Step 3: Administering the Medicine

Focuses on dose calculations, preferred routes (oral vs. parenteral), and suitable dosage forms.

Step 4: Providing the Medicine

Ensuring legal, legible prescriptions and accurate labeling tailored to patient needs (e.g., large print for visually impaired).

Step 5: Monitoring Therapy

Close scrutiny for drugs with narrow therapeutic indices (e.g., Digoxin, Warfarin, Phenytoin).

Step 6 & 7: Advice and Evaluation

Providing tailored information and reviewing progress against intended outcomes.

Case Study: Case 1.1 (Mr JB)

Patient Profile: Mr JB, 67-year-old retired plumber.
PMH: Coronary Heart Disease (CHD), recent coronary artery stent.
Co-morbidity: Long history of asthma (well controlled).

Step 1. Establishing the need for drug therapy

Mr JB takes his medicines as prescribed, has no allergies, but suffers from dyspepsia associated with NSAIDs.

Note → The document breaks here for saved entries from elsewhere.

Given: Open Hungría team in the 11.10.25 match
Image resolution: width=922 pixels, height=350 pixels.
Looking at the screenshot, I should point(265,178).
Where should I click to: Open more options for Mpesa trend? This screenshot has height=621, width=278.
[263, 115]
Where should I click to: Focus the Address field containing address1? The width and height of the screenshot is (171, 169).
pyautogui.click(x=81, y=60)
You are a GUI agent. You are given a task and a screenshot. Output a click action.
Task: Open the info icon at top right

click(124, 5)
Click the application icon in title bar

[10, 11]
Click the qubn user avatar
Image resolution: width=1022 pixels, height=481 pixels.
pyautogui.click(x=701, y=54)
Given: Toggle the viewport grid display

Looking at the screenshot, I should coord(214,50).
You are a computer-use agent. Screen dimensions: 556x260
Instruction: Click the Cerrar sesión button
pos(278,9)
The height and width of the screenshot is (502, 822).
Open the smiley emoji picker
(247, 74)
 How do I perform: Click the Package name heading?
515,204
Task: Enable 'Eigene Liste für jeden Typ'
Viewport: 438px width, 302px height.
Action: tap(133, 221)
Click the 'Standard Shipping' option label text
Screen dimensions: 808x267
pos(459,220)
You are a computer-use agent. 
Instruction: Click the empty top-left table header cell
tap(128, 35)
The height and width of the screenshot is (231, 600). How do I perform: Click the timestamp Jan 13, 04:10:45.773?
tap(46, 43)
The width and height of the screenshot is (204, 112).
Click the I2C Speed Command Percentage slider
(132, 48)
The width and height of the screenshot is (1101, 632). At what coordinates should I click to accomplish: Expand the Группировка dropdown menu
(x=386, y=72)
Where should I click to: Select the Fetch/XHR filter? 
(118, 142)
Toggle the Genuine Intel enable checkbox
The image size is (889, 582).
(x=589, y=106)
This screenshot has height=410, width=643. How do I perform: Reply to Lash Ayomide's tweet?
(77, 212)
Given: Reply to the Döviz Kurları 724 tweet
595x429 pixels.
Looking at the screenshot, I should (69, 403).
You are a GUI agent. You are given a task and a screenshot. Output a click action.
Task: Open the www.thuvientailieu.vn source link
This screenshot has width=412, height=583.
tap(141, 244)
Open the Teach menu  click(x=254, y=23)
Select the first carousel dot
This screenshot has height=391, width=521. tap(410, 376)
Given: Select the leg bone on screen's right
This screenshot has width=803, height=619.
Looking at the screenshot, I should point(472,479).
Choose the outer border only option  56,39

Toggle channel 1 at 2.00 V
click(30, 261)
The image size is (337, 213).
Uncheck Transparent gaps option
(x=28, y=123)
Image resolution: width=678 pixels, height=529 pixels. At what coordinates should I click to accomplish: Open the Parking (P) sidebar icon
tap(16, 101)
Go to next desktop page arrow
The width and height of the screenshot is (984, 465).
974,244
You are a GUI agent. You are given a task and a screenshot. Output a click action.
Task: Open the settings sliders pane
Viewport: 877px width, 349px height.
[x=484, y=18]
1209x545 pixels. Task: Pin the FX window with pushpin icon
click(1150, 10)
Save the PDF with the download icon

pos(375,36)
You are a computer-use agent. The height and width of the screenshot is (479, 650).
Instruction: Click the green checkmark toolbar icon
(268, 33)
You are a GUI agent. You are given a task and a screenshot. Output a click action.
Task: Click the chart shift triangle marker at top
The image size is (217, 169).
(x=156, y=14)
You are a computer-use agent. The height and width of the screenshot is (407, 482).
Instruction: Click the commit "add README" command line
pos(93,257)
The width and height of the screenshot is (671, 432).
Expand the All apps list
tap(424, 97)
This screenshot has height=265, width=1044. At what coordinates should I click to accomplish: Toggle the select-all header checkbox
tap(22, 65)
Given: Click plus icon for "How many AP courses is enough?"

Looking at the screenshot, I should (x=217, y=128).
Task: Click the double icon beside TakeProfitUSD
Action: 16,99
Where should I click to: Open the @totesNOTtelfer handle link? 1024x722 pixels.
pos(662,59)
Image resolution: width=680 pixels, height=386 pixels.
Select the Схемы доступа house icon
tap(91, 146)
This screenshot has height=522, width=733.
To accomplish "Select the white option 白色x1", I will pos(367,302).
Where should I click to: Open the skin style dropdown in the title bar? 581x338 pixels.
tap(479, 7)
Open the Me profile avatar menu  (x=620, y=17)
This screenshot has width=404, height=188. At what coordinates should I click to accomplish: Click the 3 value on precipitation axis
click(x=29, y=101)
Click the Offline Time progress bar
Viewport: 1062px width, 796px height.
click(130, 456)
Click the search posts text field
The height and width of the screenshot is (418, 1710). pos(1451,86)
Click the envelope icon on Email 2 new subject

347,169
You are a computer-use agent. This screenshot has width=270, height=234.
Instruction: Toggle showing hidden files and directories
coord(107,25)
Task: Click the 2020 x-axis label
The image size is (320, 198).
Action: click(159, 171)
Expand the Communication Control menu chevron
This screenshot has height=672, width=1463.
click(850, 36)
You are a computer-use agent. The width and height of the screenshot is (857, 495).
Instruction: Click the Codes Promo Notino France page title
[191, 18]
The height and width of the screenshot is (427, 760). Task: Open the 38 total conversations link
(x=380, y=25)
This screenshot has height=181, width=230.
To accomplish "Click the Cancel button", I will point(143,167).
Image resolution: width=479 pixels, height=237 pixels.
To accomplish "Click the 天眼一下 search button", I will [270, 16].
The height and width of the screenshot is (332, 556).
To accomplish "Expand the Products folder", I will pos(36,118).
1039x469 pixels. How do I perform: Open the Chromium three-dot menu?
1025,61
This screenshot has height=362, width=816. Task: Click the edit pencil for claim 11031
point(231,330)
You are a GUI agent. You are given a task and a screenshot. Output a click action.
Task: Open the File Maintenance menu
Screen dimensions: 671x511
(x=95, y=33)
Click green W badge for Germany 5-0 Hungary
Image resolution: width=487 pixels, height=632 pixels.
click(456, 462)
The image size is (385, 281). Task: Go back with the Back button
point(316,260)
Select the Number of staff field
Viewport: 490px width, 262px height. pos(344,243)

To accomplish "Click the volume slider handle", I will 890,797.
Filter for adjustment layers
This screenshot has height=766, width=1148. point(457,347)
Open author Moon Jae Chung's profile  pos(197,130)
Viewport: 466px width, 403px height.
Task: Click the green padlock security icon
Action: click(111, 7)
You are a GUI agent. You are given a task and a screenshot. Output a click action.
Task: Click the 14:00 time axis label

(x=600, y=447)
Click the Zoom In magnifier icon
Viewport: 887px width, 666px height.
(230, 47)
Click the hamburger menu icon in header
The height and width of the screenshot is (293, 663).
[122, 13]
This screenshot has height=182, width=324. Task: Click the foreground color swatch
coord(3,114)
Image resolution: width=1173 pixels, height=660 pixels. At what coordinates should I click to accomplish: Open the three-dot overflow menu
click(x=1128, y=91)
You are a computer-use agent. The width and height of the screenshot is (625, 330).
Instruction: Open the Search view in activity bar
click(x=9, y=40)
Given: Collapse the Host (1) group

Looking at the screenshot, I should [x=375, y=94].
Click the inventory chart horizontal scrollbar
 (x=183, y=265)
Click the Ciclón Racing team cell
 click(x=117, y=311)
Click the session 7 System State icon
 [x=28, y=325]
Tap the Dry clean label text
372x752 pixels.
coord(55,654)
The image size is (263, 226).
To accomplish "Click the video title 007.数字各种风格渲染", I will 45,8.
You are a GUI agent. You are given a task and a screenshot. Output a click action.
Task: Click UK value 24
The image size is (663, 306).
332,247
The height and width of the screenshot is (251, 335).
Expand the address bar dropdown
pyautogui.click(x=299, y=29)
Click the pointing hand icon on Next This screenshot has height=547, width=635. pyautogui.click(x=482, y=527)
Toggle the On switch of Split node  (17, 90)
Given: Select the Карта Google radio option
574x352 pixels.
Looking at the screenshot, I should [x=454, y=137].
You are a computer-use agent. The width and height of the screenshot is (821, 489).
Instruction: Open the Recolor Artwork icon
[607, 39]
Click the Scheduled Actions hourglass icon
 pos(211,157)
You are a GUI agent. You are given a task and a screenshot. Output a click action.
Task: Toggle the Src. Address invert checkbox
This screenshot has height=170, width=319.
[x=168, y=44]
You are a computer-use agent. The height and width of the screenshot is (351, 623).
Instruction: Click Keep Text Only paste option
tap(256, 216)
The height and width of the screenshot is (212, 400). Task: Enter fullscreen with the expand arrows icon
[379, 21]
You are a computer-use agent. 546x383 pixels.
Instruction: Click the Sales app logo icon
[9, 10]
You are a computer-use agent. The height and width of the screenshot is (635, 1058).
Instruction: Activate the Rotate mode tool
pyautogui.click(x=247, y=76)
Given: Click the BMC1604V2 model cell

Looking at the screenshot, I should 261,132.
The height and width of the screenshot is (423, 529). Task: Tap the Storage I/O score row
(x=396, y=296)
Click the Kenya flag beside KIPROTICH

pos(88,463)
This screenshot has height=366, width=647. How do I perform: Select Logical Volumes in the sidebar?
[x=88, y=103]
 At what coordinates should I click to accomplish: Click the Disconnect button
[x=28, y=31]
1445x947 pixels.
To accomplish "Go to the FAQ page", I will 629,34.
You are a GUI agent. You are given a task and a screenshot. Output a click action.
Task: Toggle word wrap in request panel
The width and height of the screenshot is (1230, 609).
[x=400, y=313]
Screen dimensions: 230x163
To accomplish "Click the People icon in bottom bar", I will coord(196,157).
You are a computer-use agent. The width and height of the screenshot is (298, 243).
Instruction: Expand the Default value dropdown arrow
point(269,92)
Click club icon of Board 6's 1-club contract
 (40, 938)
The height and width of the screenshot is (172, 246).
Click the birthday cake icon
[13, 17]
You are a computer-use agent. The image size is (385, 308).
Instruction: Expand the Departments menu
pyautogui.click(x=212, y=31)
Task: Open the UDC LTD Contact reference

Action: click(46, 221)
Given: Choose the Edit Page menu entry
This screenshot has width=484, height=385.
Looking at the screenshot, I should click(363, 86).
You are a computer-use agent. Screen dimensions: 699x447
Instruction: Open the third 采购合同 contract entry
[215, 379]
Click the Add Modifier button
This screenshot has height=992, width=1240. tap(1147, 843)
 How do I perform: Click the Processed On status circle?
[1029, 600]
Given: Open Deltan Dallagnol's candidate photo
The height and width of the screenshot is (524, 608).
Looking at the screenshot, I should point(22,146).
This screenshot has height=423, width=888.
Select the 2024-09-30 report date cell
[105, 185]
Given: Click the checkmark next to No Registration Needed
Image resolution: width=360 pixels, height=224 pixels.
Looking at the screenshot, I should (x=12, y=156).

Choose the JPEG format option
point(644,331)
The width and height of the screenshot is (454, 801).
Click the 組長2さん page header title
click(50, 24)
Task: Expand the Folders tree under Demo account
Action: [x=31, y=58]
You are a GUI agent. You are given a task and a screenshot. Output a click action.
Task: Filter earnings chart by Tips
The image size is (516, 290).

Lab tests show normal blood chemistry and liver function.

Step 2. Selecting the medicine (Potential Interactions)

Drug-patient interactions Drug-disease interactions Drug-drug interactions
History of dyspepsia (Aspirin/Clopidogrel risk) Aspirin caution in asthma Antiplatelet combo increases bleeding risk
Nitrate side effects (headache/flushing) Beta-blocker contraindicated in asthma Simvastatin + Diltiazem = Myopathy risk
Inhaler technique ability B2-Agonists/Antimuscarinics can cause tachycardia Antimuscarinics may reduce effect of sublingual nitrates (dry mouth)

Steps 3 and 4. Recommendations

Recommendation Rationale
Aspirin 75mg daily + Clopidogrel 75mg daily Benefit outweighs risk if used with PPI for stent protection.
Lansoprazole 15mg daily Decreases risk of GI bleeds with combination antiplatelets.
Simvastatin 20mg daily Low dose selected due to diltiazem reducing its metabolism.
Diltiazem 90mg twice a day Used for rate control as Beta-blockers are contraindicated in asthma.
Ramipril 10mg daily To reduce progression of CHD and heart failure.

Steps 5, 6, and 7. Monitoring & Advice

  • Aspirin/Clopidogrel: Ask about dyspepsia or worsening asthma.
  • Simvastatin: Liver function tests at 3 months; monitor for unexplained muscle pain.
  • Diltiazem: Monitor blood pressure and pulse regularly.
  • Salbutamol: Monitor frequency of use; increase may indicate need for higher steroid dose.